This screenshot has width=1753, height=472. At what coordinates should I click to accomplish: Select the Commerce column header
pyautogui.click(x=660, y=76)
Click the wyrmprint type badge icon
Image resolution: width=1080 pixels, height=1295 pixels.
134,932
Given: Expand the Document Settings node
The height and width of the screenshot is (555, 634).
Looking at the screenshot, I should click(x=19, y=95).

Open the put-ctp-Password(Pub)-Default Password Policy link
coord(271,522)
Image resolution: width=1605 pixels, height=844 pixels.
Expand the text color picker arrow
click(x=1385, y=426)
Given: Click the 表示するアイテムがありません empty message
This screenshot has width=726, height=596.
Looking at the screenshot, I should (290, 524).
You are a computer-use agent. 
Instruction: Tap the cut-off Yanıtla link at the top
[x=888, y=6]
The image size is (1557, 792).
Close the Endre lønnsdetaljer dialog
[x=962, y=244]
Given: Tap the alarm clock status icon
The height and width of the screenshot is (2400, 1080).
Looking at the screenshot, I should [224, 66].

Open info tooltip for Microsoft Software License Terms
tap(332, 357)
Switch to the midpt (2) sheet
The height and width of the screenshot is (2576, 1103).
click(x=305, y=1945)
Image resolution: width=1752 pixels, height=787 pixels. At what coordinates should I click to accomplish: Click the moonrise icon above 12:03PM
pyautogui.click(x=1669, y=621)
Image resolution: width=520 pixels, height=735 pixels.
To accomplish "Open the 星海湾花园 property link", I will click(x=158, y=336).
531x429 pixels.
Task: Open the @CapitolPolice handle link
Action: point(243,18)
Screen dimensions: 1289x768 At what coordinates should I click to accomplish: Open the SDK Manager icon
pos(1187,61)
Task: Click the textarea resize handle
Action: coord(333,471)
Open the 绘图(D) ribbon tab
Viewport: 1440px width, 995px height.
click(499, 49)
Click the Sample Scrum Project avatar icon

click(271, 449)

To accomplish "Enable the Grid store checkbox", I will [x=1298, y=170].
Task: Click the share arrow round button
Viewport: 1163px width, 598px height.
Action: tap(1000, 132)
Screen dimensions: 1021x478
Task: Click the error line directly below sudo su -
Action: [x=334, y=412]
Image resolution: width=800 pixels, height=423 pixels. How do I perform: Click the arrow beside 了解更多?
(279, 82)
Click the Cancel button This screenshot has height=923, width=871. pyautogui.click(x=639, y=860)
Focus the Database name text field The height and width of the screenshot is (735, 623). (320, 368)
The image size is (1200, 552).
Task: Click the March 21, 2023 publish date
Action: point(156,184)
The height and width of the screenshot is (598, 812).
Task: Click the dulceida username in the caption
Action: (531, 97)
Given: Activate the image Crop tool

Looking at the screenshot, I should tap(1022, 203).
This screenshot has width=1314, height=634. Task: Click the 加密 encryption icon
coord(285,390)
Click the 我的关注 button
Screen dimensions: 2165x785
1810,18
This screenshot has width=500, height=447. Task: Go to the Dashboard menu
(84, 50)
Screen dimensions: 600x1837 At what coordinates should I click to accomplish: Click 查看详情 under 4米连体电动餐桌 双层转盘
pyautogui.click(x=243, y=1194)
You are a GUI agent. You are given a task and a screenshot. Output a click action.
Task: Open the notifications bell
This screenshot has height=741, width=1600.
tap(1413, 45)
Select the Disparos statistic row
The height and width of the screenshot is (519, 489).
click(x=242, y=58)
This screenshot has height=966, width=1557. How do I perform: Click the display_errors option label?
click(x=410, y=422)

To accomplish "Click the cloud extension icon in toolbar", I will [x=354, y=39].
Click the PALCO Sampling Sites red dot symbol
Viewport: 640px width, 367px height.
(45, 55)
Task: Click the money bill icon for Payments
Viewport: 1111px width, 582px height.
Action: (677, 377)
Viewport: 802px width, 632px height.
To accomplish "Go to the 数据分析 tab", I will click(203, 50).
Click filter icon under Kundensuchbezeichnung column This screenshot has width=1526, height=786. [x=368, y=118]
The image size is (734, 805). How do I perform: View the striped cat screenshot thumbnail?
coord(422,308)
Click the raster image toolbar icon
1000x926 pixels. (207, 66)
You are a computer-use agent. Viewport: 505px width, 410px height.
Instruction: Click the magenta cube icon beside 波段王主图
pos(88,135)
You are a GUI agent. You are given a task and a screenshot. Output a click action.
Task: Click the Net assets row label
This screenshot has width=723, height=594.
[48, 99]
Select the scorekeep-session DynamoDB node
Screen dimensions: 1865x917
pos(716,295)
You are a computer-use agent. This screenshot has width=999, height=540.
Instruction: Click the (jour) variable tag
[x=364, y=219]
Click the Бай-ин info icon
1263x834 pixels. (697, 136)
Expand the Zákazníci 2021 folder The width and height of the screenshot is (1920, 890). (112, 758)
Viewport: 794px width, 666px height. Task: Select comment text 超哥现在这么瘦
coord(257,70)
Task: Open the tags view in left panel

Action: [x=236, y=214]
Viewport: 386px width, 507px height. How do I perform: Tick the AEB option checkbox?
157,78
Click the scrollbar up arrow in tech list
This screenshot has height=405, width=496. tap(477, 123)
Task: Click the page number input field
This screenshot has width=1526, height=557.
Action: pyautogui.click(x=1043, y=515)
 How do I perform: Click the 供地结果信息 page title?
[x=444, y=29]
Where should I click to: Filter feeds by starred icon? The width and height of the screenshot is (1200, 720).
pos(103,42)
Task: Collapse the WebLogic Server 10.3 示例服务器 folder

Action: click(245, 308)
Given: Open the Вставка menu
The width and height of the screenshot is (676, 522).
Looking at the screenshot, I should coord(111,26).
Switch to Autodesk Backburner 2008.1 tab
────────────────────────────────────────
Goal of the exercise: Everything above from the line containing "This screenshot has width=1314, height=634." down to the line containing "Task: Click the money bill icon for Payments" should be copied exactly, both end lines included, and nothing else.

Output for this task:
This screenshot has width=1314, height=634. Task: Click the 加密 encryption icon
coord(285,390)
Click the 我的关注 button
Screen dimensions: 2165x785
1810,18
This screenshot has width=500, height=447. Task: Go to the Dashboard menu
(84, 50)
Screen dimensions: 600x1837 At what coordinates should I click to accomplish: Click 查看详情 under 4米连体电动餐桌 双层转盘
pyautogui.click(x=243, y=1194)
You are a GUI agent. You are given a task and a screenshot. Output a click action.
Task: Open the notifications bell
This screenshot has height=741, width=1600.
tap(1413, 45)
Select the Disparos statistic row
The height and width of the screenshot is (519, 489).
click(x=242, y=58)
This screenshot has height=966, width=1557. How do I perform: Click the display_errors option label?
click(x=410, y=422)

To accomplish "Click the cloud extension icon in toolbar", I will [x=354, y=39].
Click the PALCO Sampling Sites red dot symbol
Viewport: 640px width, 367px height.
(45, 55)
Task: Click the money bill icon for Payments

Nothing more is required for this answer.